------ Passage ------
0

Trying to help someone who works for a nonprofit. Currently trying to pull info from the STL County Boards/Commissions website(https://boards.stlouisco.com/).

Having trouble for a few reasons:

Was going to attempt to use BeautifulSoup, but the actual data isn't even shown until you choose a Board/Commission from a dropdown bar above, so I have switched to Selenium, which I am new at.

Is this task possible? When I look at the html code for the site, I see that the info isn't stored in the page, but pulled from another location and just displayed on the site based on the option chosen from the dropdown menu.

function ShowMemberList(selectedBoard) {
        ClearMeetingsAndMembers();
        var htmlString = "";
        var boardsList = [{"id":407,"name":"Aging Ahead","isActive":true,"description":"... ...1.","totalSeats":14}];
        var totalMembers = boardsList[$("select[name='BoardsList'] option:selected").index() - 1].totalSeats;
        $.get("/api/boards/" + selectedBoard + "/members", function (data) {
            if (data.length > 0) {
                htmlString += "<table id=\"MemberTable\" class=\"table table-hover\">";
                htmlString += "<thead><th>Member Name</th><th>Title</th><th>Position</th><th>Expiration Date</th></thead><tbody>";
                for (var i = 0; i < totalMembers; i++) {
                    if (i < data.length) {
                        htmlString += "<tr><td>" + FormatString(data[i].firstName) + " " + FormatString(data[i].lastName) + "</td><td>" + FormatString(data[i].title) + "</td><td>" + FormatString(data[i].position) + "</td><td>" + FormatString(data[i].expirationDate) + "</td></tr>";
                    } else {
                        htmlString += "<tr><td colspan=\"4\">---Vacant Seat---</td></tr>"
------ Material provided ------
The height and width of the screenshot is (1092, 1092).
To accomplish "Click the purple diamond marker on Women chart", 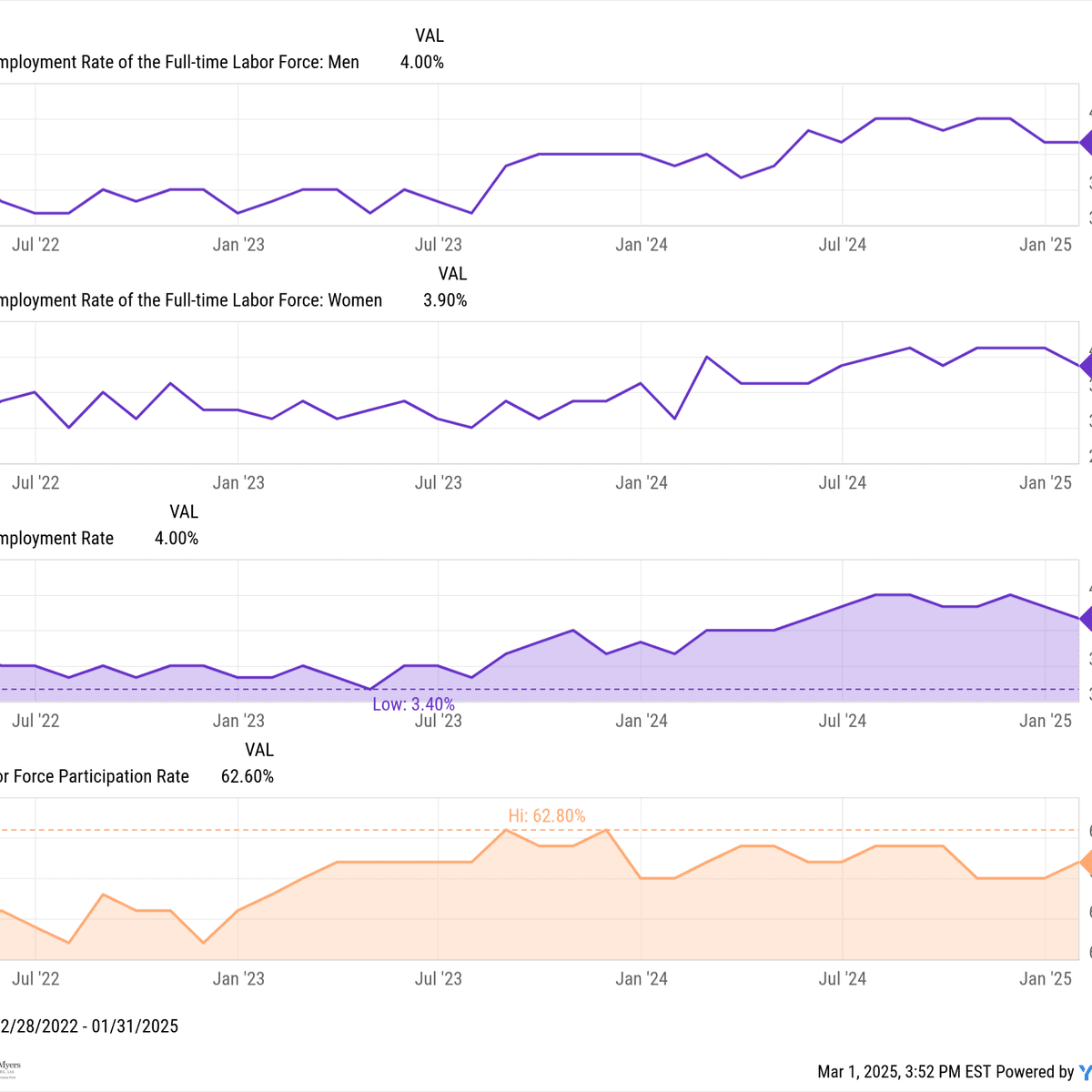I will tap(1086, 366).
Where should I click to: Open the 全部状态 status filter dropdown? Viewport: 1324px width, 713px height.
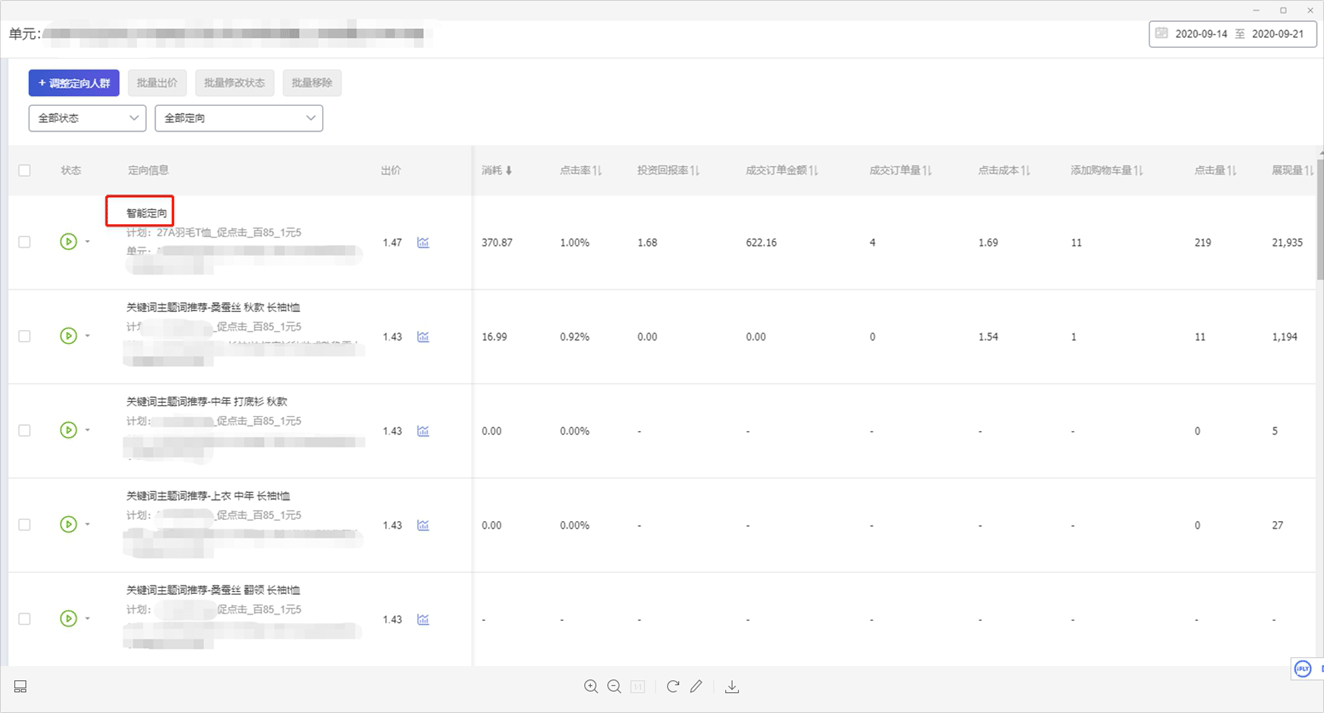coord(87,118)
------
Written instruction 1
Translate this sentence from the forum post into Spanish: "Trying to help someone who works for a nonprofit."
Written instruction 2
Please retype the part of the forum post that opens with the words containing "Is this task" and closes with "the dropdown menu.".

Problem solution 1
Intento ayudar a alguien que trabaja para una organización sin fines de lucro.

Problem solution 2
Is this task possible? When I look at the html code for the site, I see that the info isn't stored in the page, but pulled from another location and just displayed on the site based on the option chosen from the dropdown menu.